Records provided
===============
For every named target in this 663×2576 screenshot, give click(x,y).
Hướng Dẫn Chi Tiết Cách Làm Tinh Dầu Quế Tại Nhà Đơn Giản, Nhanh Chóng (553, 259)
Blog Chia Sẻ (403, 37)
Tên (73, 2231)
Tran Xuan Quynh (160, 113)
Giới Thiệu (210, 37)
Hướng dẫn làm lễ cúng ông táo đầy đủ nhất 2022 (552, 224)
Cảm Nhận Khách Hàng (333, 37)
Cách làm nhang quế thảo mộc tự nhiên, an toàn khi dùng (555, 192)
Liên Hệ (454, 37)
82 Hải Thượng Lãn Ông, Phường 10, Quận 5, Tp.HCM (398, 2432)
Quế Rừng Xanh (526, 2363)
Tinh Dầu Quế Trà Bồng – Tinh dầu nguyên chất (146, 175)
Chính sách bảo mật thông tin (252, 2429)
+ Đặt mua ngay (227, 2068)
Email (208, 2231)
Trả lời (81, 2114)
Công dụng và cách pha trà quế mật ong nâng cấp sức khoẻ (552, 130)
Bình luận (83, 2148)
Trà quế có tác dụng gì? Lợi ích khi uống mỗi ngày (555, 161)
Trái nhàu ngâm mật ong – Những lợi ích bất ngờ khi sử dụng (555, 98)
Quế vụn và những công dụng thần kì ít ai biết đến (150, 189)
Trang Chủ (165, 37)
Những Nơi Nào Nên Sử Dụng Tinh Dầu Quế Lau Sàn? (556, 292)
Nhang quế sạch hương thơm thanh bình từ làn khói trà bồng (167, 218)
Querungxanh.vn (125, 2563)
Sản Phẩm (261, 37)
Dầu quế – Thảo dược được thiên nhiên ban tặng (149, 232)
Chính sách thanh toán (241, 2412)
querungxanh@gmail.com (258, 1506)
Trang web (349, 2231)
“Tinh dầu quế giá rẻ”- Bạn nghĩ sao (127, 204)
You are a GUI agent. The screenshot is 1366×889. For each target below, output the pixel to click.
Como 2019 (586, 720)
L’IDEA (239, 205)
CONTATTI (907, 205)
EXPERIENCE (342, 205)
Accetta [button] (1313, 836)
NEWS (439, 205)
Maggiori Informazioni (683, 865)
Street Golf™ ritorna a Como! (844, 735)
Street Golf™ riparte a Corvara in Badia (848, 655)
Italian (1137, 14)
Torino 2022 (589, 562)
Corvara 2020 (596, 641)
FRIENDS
===============
Problem to work on
Which lines of the records hold the string "Tinh"? Copy each one.

Response to the task
Hướng Dẫn Chi Tiết Cách Làm Tinh Dầu Quế Tại Nhà Đơn Giản, Nhanh Chóng (553, 259)
Tinh Dầu Quế Trà Bồng – Tinh dầu nguyên chất (146, 175)
Những Nơi Nào Nên Sử Dụng Tinh Dầu Quế Lau Sàn? (556, 292)
“Tinh dầu quế giá rẻ”- Bạn nghĩ sao (127, 204)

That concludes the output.